By Adam Taylor
The culprit was “ransomware” known as WanaCryptOr 2.0, or WannaCry. It operates by encrypting a computer system and demanding a ransom to release it. This money would be paid in the digital currency bitcoin to an unknown source, who would — in theory, at least — provide a decryption key to unlock the system. To do all this, the software exploits a vulnerability in Microsoft Windows that is thought to have been first identified by the National Security Agency and was later leaked online.
Interpol thinks that more than 200,000 people in more than 150 countries were affected — and things could get worse. Experts are warning that many office workers could return to work Monday and find their computers compromised.
The attack was a remarkable global event. It appears to have hit first in Britain, where it effectively shut down parts of the National Health Service. But reports soon came in from all over the world. Users in China, Germany, India and the United States were among those affected.
For a few hours Friday, it seemed as if the world was facing a disruption of disaster-movie proportions. Then, just as quickly as it started, the attack was stalled by a 22-year-old British cybersecurity researcher who discovered a “kill switch” that stopped the ransomware from spreading.
The risk isn't over. Whoever is behind the attack could update the ransomware and remove the kill switch. Some reports Sunday suggested that this has already happened.
The evidence suggests that the unknown attackers had only one goal: profit. The ransom demanded of each infected computer was a little more than $300 or so. Authorities recommended that victims not pay, but even a small fraction of successful ransoms would net the attackers a considerable amount of money.
Whatever the motive, the huge scale of the attack shows that cybersecurity can have dangerous geopolitical consequences.
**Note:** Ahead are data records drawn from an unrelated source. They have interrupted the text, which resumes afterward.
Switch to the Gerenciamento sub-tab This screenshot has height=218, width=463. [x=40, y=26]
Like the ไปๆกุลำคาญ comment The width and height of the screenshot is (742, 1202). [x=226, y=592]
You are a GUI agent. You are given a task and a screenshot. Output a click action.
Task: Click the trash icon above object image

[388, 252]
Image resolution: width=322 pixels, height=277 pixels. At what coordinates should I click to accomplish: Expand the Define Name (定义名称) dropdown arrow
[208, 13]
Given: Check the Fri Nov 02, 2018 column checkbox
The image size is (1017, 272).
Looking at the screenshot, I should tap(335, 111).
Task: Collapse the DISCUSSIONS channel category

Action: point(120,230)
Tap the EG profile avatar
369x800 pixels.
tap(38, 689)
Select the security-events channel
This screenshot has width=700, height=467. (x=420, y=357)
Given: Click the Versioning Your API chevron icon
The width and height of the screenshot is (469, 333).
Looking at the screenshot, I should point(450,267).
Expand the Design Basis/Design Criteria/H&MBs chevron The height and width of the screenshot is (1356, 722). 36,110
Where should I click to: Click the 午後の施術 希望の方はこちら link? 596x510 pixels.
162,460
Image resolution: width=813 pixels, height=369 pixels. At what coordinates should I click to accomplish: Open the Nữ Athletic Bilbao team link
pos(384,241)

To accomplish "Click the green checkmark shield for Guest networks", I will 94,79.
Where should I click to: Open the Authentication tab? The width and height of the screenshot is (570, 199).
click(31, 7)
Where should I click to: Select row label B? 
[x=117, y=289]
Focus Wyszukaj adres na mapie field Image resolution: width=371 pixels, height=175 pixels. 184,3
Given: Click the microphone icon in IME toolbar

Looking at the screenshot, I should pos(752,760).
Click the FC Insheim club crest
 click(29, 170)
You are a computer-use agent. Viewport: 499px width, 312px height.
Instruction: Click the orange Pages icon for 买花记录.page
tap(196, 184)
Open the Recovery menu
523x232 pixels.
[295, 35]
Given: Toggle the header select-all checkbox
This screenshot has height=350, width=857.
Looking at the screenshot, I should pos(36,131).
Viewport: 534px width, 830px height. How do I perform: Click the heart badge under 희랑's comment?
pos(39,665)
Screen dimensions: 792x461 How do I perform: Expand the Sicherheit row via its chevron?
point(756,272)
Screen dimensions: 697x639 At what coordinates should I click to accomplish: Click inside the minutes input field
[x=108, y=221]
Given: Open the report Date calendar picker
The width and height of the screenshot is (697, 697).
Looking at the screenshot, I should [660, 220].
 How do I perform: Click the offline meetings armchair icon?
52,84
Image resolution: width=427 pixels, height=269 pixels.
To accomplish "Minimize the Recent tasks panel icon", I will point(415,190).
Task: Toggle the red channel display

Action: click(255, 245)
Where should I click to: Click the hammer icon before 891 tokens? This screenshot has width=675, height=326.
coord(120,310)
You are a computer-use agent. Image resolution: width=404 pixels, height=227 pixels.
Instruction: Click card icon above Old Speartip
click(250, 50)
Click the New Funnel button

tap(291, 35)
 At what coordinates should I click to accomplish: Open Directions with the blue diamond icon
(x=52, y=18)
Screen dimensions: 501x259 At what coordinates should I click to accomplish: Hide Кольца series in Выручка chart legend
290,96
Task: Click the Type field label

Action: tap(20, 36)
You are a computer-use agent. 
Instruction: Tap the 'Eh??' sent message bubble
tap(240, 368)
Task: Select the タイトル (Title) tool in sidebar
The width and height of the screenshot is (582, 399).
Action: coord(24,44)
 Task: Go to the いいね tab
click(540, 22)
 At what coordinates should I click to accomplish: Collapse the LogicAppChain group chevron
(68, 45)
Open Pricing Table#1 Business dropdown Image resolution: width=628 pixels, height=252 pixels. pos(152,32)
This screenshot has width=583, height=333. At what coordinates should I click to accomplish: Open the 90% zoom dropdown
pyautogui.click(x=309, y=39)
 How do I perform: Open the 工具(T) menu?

In Britain, some hospitals were forced to turn away patients and delay operations. The BBC quoted one NHS staffer who said it was “absolute carnage” and that “patients will almost certainly suffer and die because of this.” So far, no deaths have been reported, but that may change. “The first death directly attributable to a cyberattack suddenly seems possible,” the Financial Times's Tim Bradshaw wrote Sunday. If an attack were carried out by a country rather than independent hackers, those deaths could be seen acts of war.
Other potential targets could be even more disruptive. On Sunday, Britain's Defense Secretary Michael Fallon would not deny reports that Britain's nuclear submarines used the same version of Windows that made them vulnerable to malware attacks. Concerns have been voiced about the outdated computer systems on these submarines for some time, to little avail.
Americans should hope their nuclear command-and-control systems are safe, but it is possible that may not matter. When General C. Robert Kehler, the head of the U.S. Strategic Command, was quizzed by Sen. Bill Nelson (D-Fla.) in 2013 on whether someone could hack into a Russian or Chinese system and launch a nuclear missile, he was forced to give a vague answer. “Senator, I don’t know . . . I do not know,” Kehler said.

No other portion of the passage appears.